● DESCRIPTION OF THE TASK:
Would you retype each of the records exactly as shown?

┄┄┄┄┄┄┄┄┄┄┄┄┄┄┄┄┄┄┄┄

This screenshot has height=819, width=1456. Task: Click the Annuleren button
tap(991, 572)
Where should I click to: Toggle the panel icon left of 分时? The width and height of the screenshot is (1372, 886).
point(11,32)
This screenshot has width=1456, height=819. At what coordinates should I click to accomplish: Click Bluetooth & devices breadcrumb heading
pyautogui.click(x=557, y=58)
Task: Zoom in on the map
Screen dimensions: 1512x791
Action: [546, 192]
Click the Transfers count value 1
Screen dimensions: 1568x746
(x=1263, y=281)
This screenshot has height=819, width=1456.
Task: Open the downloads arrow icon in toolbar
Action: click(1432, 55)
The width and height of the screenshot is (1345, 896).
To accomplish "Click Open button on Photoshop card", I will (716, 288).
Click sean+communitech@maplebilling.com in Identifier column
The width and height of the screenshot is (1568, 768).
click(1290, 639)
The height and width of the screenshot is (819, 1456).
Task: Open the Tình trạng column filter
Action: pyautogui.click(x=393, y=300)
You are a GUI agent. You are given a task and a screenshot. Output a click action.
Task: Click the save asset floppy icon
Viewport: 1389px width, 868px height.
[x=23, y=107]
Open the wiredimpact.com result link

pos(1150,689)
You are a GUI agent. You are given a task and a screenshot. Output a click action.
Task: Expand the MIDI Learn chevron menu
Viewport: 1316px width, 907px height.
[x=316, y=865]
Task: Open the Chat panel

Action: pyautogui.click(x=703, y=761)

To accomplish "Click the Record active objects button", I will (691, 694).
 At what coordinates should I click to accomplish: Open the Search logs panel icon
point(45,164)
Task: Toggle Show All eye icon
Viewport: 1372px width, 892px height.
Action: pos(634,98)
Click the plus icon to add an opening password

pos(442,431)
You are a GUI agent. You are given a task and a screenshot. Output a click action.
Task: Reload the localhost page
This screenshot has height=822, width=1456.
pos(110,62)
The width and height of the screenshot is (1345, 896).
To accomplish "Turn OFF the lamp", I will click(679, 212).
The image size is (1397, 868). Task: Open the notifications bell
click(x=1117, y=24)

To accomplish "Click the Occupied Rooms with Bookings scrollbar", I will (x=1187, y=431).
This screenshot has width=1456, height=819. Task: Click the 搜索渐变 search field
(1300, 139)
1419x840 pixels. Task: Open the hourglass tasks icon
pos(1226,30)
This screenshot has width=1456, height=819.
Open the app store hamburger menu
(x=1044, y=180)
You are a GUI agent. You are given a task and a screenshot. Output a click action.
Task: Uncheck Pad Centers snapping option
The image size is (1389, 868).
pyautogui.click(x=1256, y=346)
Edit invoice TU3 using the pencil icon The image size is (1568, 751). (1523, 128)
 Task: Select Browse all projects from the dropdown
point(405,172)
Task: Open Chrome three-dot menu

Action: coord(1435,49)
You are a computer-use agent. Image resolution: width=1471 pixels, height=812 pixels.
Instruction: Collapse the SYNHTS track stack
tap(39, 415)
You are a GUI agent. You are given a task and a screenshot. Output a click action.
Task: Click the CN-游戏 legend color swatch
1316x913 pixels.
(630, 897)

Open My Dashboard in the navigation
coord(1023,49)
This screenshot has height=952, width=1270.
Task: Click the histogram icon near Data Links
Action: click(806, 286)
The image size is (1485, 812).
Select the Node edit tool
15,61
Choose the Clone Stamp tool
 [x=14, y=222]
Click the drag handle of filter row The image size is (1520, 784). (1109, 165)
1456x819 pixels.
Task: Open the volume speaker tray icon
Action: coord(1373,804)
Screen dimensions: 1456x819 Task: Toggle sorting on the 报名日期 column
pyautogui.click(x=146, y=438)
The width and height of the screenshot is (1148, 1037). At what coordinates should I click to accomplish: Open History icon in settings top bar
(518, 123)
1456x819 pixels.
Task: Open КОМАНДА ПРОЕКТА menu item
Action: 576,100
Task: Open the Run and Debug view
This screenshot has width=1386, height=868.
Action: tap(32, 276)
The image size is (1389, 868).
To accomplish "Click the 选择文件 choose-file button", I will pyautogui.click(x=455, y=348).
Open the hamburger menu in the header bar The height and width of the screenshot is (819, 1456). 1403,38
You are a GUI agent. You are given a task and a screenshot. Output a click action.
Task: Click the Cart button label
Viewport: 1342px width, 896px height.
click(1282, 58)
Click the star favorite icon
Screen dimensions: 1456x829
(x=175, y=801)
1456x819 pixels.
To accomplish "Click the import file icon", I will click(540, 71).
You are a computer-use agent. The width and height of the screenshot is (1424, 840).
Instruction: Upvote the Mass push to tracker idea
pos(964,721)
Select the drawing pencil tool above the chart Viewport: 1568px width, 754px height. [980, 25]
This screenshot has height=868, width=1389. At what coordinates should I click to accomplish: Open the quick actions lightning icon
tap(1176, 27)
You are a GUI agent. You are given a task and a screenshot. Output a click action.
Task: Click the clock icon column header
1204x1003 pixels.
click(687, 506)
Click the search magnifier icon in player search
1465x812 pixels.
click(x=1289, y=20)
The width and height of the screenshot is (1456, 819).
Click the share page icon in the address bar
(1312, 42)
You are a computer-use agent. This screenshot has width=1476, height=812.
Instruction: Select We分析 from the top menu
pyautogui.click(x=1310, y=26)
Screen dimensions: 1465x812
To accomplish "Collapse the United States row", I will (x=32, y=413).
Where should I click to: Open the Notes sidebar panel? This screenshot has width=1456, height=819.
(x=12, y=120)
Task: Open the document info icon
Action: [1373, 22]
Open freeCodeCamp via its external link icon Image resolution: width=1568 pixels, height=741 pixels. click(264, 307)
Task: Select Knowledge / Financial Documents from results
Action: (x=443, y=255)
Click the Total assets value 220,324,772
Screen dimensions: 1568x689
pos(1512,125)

┄┄┄┄┄┄┄┄┄┄┄┄┄┄┄┄┄┄┄┄

● RESPONSE FOR THIS EXERCISE:
This screenshot has height=819, width=1456. Task: Click the Annuleren button
tap(991, 572)
Where should I click to: Toggle the panel icon left of 分时? The width and height of the screenshot is (1372, 886).
point(11,32)
This screenshot has width=1456, height=819. At what coordinates should I click to accomplish: Click Bluetooth & devices breadcrumb heading
pyautogui.click(x=557, y=58)
Task: Zoom in on the map
Screen dimensions: 1512x791
Action: [546, 192]
Click the Transfers count value 1
Screen dimensions: 1568x746
(x=1263, y=281)
This screenshot has height=819, width=1456.
Task: Open the downloads arrow icon in toolbar
Action: click(1432, 55)
The width and height of the screenshot is (1345, 896).
To accomplish "Click Open button on Photoshop card", I will (716, 288).
Click sean+communitech@maplebilling.com in Identifier column
The width and height of the screenshot is (1568, 768).
click(1290, 639)
The height and width of the screenshot is (819, 1456).
Task: Open the Tình trạng column filter
Action: pyautogui.click(x=393, y=300)
You are a GUI agent. You are given a task and a screenshot. Output a click action.
Task: Click the save asset floppy icon
Viewport: 1389px width, 868px height.
[x=23, y=107]
Open the wiredimpact.com result link

pos(1150,689)
You are a GUI agent. You are given a task and a screenshot. Output a click action.
Task: Expand the MIDI Learn chevron menu
Viewport: 1316px width, 907px height.
[x=316, y=865]
Task: Open the Chat panel

Action: pyautogui.click(x=703, y=761)

To accomplish "Click the Record active objects button", I will (691, 694).
 At what coordinates should I click to accomplish: Open the Search logs panel icon
point(45,164)
Task: Toggle Show All eye icon
Viewport: 1372px width, 892px height.
Action: pos(634,98)
Click the plus icon to add an opening password

pos(442,431)
You are a GUI agent. You are given a task and a screenshot. Output a click action.
Task: Reload the localhost page
This screenshot has height=822, width=1456.
pos(110,62)
The width and height of the screenshot is (1345, 896).
To accomplish "Turn OFF the lamp", I will click(679, 212).
The image size is (1397, 868). Task: Open the notifications bell
click(x=1117, y=24)

To accomplish "Click the Occupied Rooms with Bookings scrollbar", I will (x=1187, y=431).
This screenshot has width=1456, height=819. Task: Click the 搜索渐变 search field
(1300, 139)
1419x840 pixels. Task: Open the hourglass tasks icon
pos(1226,30)
This screenshot has width=1456, height=819.
Open the app store hamburger menu
(x=1044, y=180)
You are a GUI agent. You are given a task and a screenshot. Output a click action.
Task: Uncheck Pad Centers snapping option
The image size is (1389, 868).
pyautogui.click(x=1256, y=346)
Edit invoice TU3 using the pencil icon The image size is (1568, 751). (1523, 128)
 Task: Select Browse all projects from the dropdown
point(405,172)
Task: Open Chrome three-dot menu

Action: coord(1435,49)
You are a computer-use agent. Image resolution: width=1471 pixels, height=812 pixels.
Instruction: Collapse the SYNHTS track stack
tap(39, 415)
You are a GUI agent. You are given a task and a screenshot. Output a click action.
Task: Click the CN-游戏 legend color swatch
1316x913 pixels.
(630, 897)

Open My Dashboard in the navigation
coord(1023,49)
This screenshot has height=952, width=1270.
Task: Click the histogram icon near Data Links
Action: click(806, 286)
The image size is (1485, 812).
Select the Node edit tool
15,61
Choose the Clone Stamp tool
 [x=14, y=222]
Click the drag handle of filter row The image size is (1520, 784). (1109, 165)
1456x819 pixels.
Task: Open the volume speaker tray icon
Action: coord(1373,804)
Screen dimensions: 1456x819 Task: Toggle sorting on the 报名日期 column
pyautogui.click(x=146, y=438)
The width and height of the screenshot is (1148, 1037). At what coordinates should I click to accomplish: Open History icon in settings top bar
(518, 123)
1456x819 pixels.
Task: Open КОМАНДА ПРОЕКТА menu item
Action: 576,100
Task: Open the Run and Debug view
This screenshot has width=1386, height=868.
Action: tap(32, 276)
The image size is (1389, 868).
To accomplish "Click the 选择文件 choose-file button", I will pyautogui.click(x=455, y=348).
Open the hamburger menu in the header bar The height and width of the screenshot is (819, 1456). 1403,38
You are a GUI agent. You are given a task and a screenshot. Output a click action.
Task: Click the Cart button label
Viewport: 1342px width, 896px height.
click(1282, 58)
Click the star favorite icon
Screen dimensions: 1456x829
(x=175, y=801)
1456x819 pixels.
To accomplish "Click the import file icon", I will click(540, 71).
You are a computer-use agent. The width and height of the screenshot is (1424, 840).
Instruction: Upvote the Mass push to tracker idea
pos(964,721)
Select the drawing pencil tool above the chart Viewport: 1568px width, 754px height. [980, 25]
This screenshot has height=868, width=1389. At what coordinates should I click to accomplish: Open the quick actions lightning icon
tap(1176, 27)
You are a GUI agent. You are given a task and a screenshot. Output a click action.
Task: Click the clock icon column header
1204x1003 pixels.
click(687, 506)
Click the search magnifier icon in player search
1465x812 pixels.
click(x=1289, y=20)
The width and height of the screenshot is (1456, 819).
Click the share page icon in the address bar
(1312, 42)
You are a computer-use agent. This screenshot has width=1476, height=812.
Instruction: Select We分析 from the top menu
pyautogui.click(x=1310, y=26)
Screen dimensions: 1465x812
To accomplish "Collapse the United States row", I will (x=32, y=413).
Where should I click to: Open the Notes sidebar panel? This screenshot has width=1456, height=819.
(x=12, y=120)
Task: Open the document info icon
Action: [1373, 22]
Open freeCodeCamp via its external link icon Image resolution: width=1568 pixels, height=741 pixels. click(264, 307)
Task: Select Knowledge / Financial Documents from results
Action: (x=443, y=255)
Click the Total assets value 220,324,772
Screen dimensions: 1568x689
pos(1512,125)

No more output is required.